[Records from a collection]
▼

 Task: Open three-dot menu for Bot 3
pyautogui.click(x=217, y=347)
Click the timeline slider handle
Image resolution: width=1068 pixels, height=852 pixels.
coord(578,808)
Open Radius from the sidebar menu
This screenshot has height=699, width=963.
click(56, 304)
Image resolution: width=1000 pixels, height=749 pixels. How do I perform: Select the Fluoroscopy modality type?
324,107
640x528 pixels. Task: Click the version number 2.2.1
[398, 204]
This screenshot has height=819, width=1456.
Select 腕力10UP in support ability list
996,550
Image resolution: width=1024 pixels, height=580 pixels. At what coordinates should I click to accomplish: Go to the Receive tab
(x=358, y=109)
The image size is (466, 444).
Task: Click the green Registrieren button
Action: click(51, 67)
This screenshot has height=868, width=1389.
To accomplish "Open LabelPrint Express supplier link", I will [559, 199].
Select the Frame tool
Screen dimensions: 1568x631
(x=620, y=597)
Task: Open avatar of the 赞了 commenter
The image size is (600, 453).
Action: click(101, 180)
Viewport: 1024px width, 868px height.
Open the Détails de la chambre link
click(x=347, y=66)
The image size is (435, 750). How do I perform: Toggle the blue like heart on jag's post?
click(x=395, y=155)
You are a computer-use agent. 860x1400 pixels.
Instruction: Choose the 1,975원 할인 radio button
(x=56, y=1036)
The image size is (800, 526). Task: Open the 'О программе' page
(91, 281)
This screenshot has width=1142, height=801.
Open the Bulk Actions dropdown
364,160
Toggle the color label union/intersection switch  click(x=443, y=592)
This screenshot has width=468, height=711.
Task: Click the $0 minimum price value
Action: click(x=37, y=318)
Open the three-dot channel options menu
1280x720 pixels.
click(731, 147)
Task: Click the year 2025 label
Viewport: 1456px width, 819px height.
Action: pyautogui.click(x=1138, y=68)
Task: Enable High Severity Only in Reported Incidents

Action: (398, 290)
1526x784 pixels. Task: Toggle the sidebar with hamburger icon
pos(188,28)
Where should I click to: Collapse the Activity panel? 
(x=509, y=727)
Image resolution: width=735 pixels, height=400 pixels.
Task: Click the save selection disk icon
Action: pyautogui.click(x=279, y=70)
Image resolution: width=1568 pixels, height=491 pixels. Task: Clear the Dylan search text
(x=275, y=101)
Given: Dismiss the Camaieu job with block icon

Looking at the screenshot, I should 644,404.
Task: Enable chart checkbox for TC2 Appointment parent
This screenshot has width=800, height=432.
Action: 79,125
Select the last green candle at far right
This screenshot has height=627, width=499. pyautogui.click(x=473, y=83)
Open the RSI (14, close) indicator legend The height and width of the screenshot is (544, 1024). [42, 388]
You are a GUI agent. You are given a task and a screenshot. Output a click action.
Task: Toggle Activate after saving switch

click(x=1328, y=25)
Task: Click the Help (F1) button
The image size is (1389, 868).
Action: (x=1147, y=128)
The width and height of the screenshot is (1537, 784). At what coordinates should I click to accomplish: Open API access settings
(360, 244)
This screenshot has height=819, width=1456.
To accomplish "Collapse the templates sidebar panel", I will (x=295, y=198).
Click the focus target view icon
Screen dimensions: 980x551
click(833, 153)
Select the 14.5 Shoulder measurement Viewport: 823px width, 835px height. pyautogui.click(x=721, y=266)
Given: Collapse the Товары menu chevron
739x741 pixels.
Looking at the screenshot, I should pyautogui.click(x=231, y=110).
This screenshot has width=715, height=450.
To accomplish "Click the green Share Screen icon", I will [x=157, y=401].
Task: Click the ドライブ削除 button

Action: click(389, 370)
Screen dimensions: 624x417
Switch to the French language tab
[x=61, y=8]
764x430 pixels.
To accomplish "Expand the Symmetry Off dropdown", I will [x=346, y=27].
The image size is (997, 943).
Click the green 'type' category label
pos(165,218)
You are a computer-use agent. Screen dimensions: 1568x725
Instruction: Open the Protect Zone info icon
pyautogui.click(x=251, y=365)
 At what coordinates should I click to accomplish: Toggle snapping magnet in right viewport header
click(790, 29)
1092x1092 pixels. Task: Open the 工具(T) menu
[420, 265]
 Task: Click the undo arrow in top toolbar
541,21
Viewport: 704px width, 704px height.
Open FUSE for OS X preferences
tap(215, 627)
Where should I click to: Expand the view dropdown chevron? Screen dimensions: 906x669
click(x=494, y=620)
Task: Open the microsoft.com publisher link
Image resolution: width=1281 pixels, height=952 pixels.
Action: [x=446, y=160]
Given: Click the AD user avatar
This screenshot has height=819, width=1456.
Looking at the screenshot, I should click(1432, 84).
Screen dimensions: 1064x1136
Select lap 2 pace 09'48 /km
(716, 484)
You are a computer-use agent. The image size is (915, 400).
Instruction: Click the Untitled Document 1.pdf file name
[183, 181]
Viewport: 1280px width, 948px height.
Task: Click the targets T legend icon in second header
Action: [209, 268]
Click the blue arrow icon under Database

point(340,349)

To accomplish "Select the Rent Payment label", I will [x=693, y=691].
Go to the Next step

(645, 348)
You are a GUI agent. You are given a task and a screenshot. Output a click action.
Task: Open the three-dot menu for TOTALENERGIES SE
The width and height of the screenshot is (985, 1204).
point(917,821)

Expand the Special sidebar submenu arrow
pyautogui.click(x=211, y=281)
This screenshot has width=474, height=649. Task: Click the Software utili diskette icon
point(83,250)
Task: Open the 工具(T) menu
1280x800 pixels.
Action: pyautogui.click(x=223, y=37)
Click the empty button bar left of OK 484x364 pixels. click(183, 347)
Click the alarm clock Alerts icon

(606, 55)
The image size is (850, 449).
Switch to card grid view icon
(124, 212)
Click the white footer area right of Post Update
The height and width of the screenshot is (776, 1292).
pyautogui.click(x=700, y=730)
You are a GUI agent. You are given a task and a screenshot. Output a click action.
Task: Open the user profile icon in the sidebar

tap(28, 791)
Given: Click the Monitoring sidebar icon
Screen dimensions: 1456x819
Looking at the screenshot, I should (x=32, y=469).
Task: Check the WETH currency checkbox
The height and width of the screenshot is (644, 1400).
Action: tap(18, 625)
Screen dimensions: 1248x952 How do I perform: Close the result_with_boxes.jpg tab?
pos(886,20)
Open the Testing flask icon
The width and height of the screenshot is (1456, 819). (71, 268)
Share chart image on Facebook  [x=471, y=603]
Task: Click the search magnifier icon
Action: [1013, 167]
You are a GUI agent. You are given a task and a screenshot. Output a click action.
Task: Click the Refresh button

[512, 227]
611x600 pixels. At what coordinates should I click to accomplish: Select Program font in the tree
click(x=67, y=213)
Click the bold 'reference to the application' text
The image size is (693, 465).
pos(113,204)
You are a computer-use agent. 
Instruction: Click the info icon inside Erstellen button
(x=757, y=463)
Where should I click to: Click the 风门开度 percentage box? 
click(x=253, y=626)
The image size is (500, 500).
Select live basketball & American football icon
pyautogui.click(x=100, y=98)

▲

» EXERCISE DESCRIPTION: Gather every line of the data above that contains the string "checkbox". Case counts.

» RESULT OF THIS EXERCISE:
Task: Enable chart checkbox for TC2 Appointment parent
Task: Check the WETH currency checkbox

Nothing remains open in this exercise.